Interview

Schulen müssen Vertrauen schaffen können

Sarah Bütikofer untersuchte im Auftrag des Kantons Aargau das Unterrichtsklima an Mittelschulen. Anlass gab eine Maturarbeit, welche die Lehrerschaft als links verortete. Bütikofer schürfte tiefer. Im Interview betont sie, wie wichtig Fairness ist.

Sarah Bütikofer lächelt.
Sarah Bütikofer hat das Unterrichtsklima an Mittelschulen untersucht. Fotos: Gion Pfander

BILDUNG SCHWEIZ: Sie haben das Unterrichtsklima an Aargauer Mittelschulen untersucht. Mit welchem Ergebnis?

SARAH BÜTIKOFER: Die Schülerinnen und Schüler gehen gerne zur Schule. Einerseits, weil sie dort ihr soziales Umfeld haben. Andererseits, weil sie den Unterricht schätzen und in diesem Neues lernen. Unsere Studie hat gezeigt, dass 64 Prozent der Schülerinnen und Schüler gerne oder sehr gerne den Unterricht besuchen. Das sind erfreuliche Zahlen.

Was ist mit jenen, die den Unterricht nicht gerne besuchen?

Dabei handelt es sich um eine kleine Minderheit. Nur sechs Prozent gehen nicht gerne zur Schule – oftmals, weil sie unter psychischen Belastungen wie Stress oder Erschöpfung leiden.

Im Zentrum Ihrer Analyse standen die politischen Debatten im Unterricht. Das Ergebnis: Ein Drittel der Schülerinnen und Schüler traut sich häufig nicht, sich zu Wort zu melden. Weshalb?

Dafür gibt es unterschiedliche Gründe. So melden sich etwa jene Personen kaum, die sich generell selten im Unterricht melden oder jene, die denken, dass sie zu wenig über das Thema wissen. Auch junge Frauen und politisch rechts positionierte Schüler geben häufiger an, dass sie sich in politischen Debatten nicht getrauen, sich zu Wort zu melden.

VORLIEGENDE ANGABEN:

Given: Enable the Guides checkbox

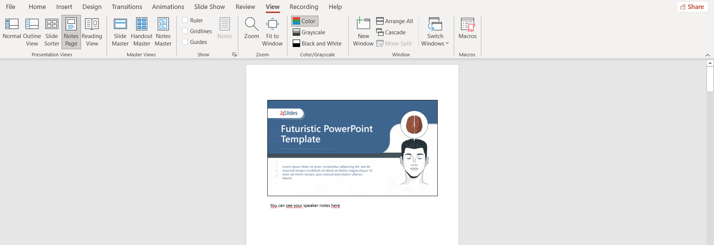Looking at the screenshot, I should pyautogui.click(x=185, y=42).
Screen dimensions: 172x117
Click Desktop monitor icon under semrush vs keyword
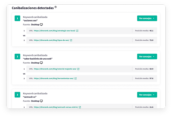pos(41,101)
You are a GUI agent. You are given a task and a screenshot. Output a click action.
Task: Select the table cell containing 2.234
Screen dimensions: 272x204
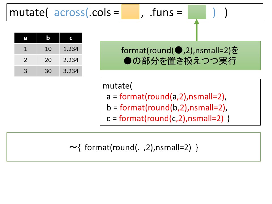71,60
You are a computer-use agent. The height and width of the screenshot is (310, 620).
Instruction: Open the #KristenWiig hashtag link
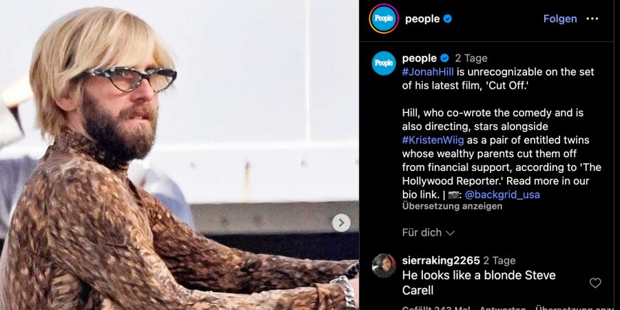coord(433,140)
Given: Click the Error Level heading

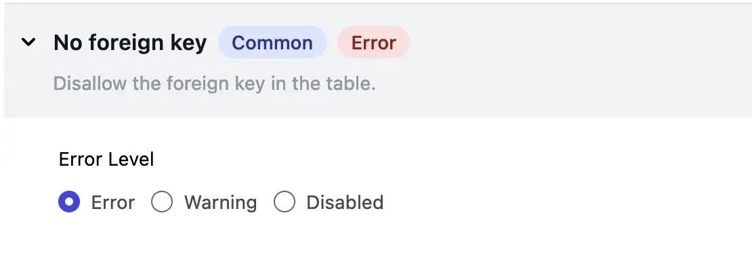Looking at the screenshot, I should [x=106, y=160].
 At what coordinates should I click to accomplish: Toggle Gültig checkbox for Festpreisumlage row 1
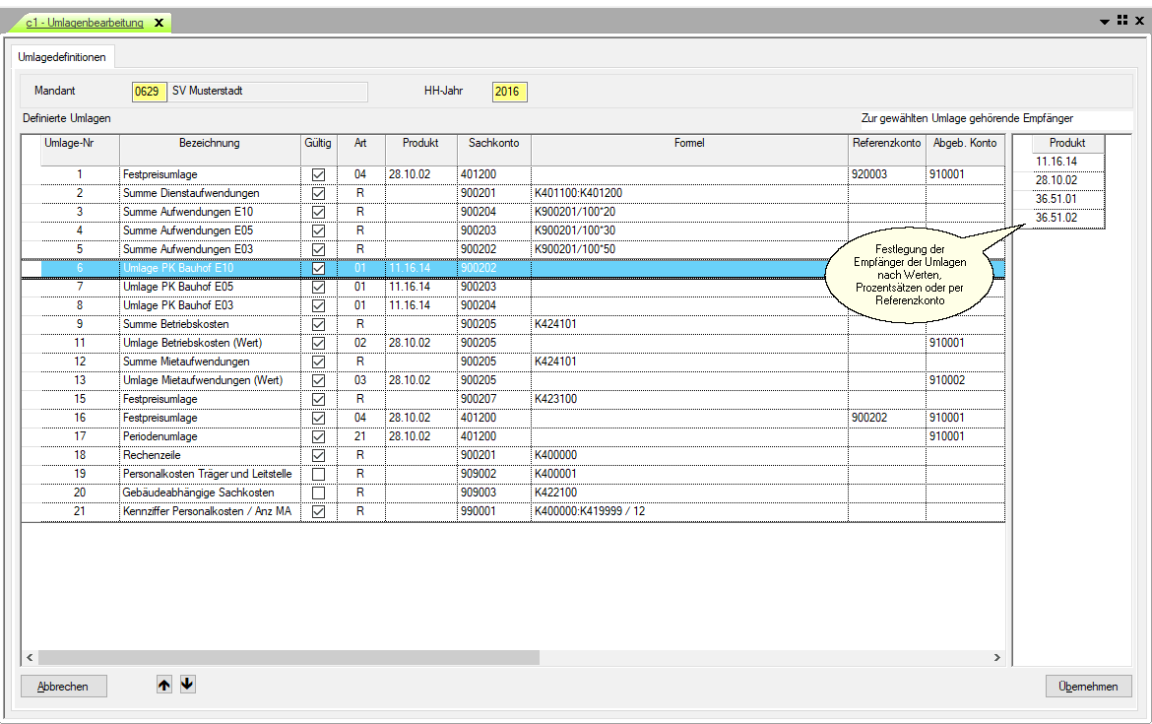coord(318,174)
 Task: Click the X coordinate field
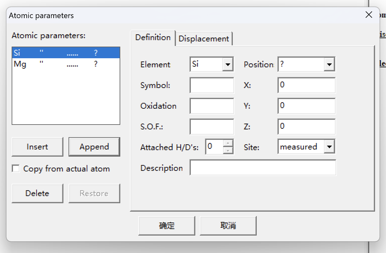(306, 85)
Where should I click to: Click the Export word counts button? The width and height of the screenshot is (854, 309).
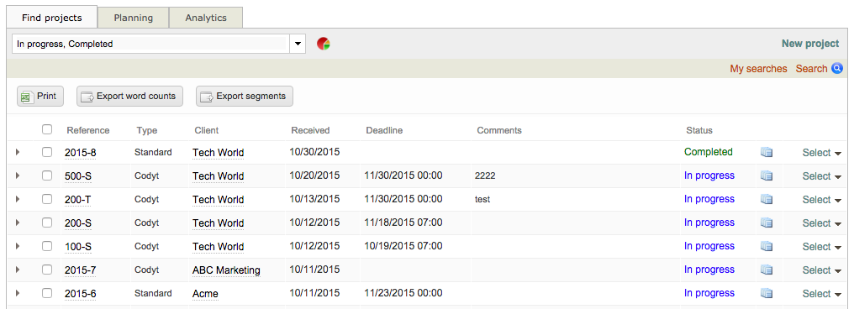pyautogui.click(x=129, y=97)
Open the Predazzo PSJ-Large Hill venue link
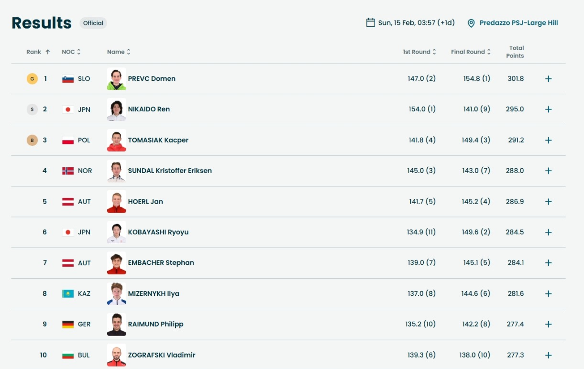This screenshot has height=369, width=584. tap(518, 23)
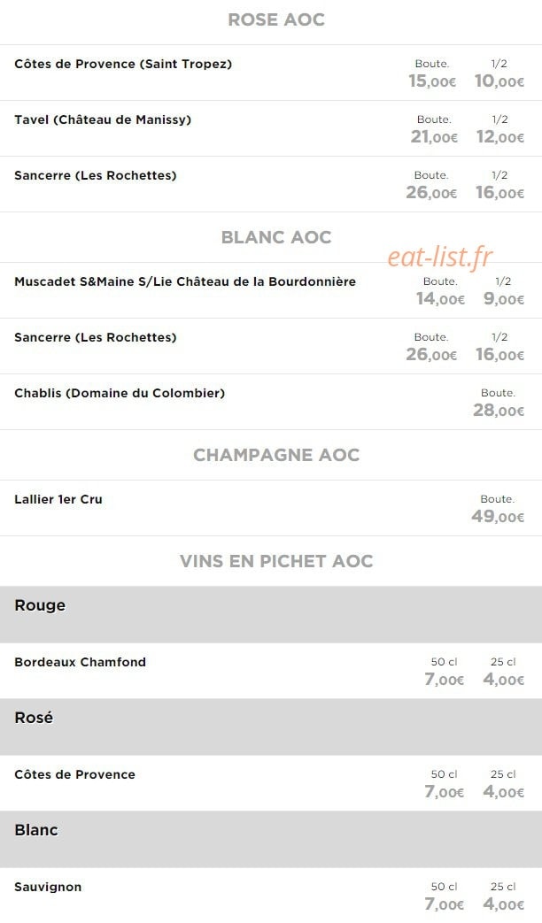542x923 pixels.
Task: Click Lallier 1er Cru champagne item
Action: (58, 499)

AUFGABENSTELLUNG:
A. Wie viel Prozent der Schülerinnen und Schüler besuchen laut dem Interview gerne oder sehr gerne den Unterricht?
B. Geben Sie den Abschnitt aus dem Interview wortgetreu wieder, beginnend bei „Dabei handelt es“ und endend bei „oder Erschöpfung leiden.“.
C. Fassen Sie den Absatz aus dem Interview, der mit „Dafür gibt es unterschiedliche Gründe“ beginnt, als Liste zusammen und behalten Sie dabei die wesentlichen Angaben bei.

ANTWORTEN:
A. 64 Prozent.

B.
Dabei handelt es sich um eine kleine Minderheit. Nur sechs Prozent gehen nicht gerne zur Schule – oftmals, weil sie unter psychischen Belastungen wie Stress oder Erschöpfung leiden.

C.
In politischen Debatten melden sich kaum oder seltener zu Wort:
- Personen, die sich generell selten im Unterricht melden
- Personen, die denken, zu wenig über das Thema zu wissen
- junge Frauen
- politisch rechts positionierte Schüler